I agree with Peter. Many people have a difficult time understanding null. null doesn't exists, empty exists, there just isn't anything in it.
It makes sense because usually it is a bad idea to allow collections/sets to be null.
I do think that it would be more intuitive to initialize a new component instance even if all the properties are truely null.
I guess if you don't try to remotely understand the concept of a set it could be confusing.
It's just one of the fundamentals of Discrete Math.
Any collection should never be null. A collection can be empty, but not null. It's not even NHibernate related if you ask me.
It's just bad practice if one of your types contains a collection that can be null.
I also urge my developers to also initialize strings to string.empty so you don't have to use object.Equals to do string comparisments without prevalidating (string.IsNullOrXxx) you're strings. But a string is the only class that I use as if it we're a structure..
Assume you have Parent having collection of Children.
Now, how you represent the following facts?
We didn't yet collect information about children.
We did collect information and there is no children,
We did collect information and there is exactly n children.
We did collect information and there is at least n chldren (but maybe more).
What happens if you have a struct property in a component? Is the default value considered NULL or the component will be initialized?
@Dave, "I also urge my developers to also initialize strings to string.empty "
I guess that if you obey that convention throughout your code, it might be safe. But what if you actually want a string to have an empty value and that is significant?
The purpose of null is to inform you that a field's value has not been set yet. I just have an extension method IsNullOrEmpty which tests for both in one go. In fact, I use IsNullOrEmtptyTrimmed most of the time because I am normally not interested in blank strings.
Reminds me of the vigorous discussion we had with our Oracle DBA who was of the opinion empty strings should be treated as nulls, due to the mistake Oracle made in their SQL implementation.
Happily, he lost :)
Ignoring the bullshit comments about "the difference between null and empty" and "Set Theory", The question still remains:
How do I define a nullable component if that component has a collection in it? It's a perfectly valid OO notion and if NH can't translate that to DB terms it's lacking a feature IMO.
@Roy
however, considering the edge case when one wants a set inside a component (which is a valuetype DDD wise), I don't see why one ever needs it.
@Frans
How about an email component, with its own data and behavior. This can be a value type reused by multiple entities in the system, and it can certainly be nullable.

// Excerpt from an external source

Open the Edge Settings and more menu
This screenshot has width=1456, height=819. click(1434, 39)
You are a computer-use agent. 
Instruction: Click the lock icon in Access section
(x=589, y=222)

It works quite well until I add a "UsedFor" collection to the email. NH breaks the nullability silently - with no warning, instead of null Email components we start getting non-null instances with null Address properties. This breaks the model because Address was defined as not-null in the component.
class Email
{
<emailusagecategory UsedFor {get;set;}
}
// Categories are not hard coded
class EmailUsageCategory
{
public string Name {get;set;}
...
}
Roy, thank you for the example,your example made this post clear to me . And surely something is broken when non-nullable fields are allowed to be null - or at least it shouldn't be called the 'expected' behavior.

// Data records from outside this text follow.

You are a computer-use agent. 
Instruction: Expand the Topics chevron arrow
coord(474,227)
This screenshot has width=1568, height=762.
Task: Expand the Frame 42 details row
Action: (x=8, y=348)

I always thought components were a bit of a strange way to map something, so I'm not entirely surprised by this behaviour. I guess if you hit this problem, your options are:
Model your code in such a way that the component is never null (e.g. invariants, default populated values), or
Make the component an entity and reference it via a one-to-one (not nullable) or one-to-many relationship (nullable), or
Write a custom IValueType
@Roy: unless I am mistaken, your Email class cannot be mapped as a component if it is reused by multiple entities?
@Richard: We reuse components all the time. I consider it one of the best uses of this feature.
As for the workaround, we'll probably end up masquerading the NH behavior using a property that wraps the NH-initialized component and returns null instead of default values.
All these 'rules' are just complex ORM-technology-related excuses in their nature.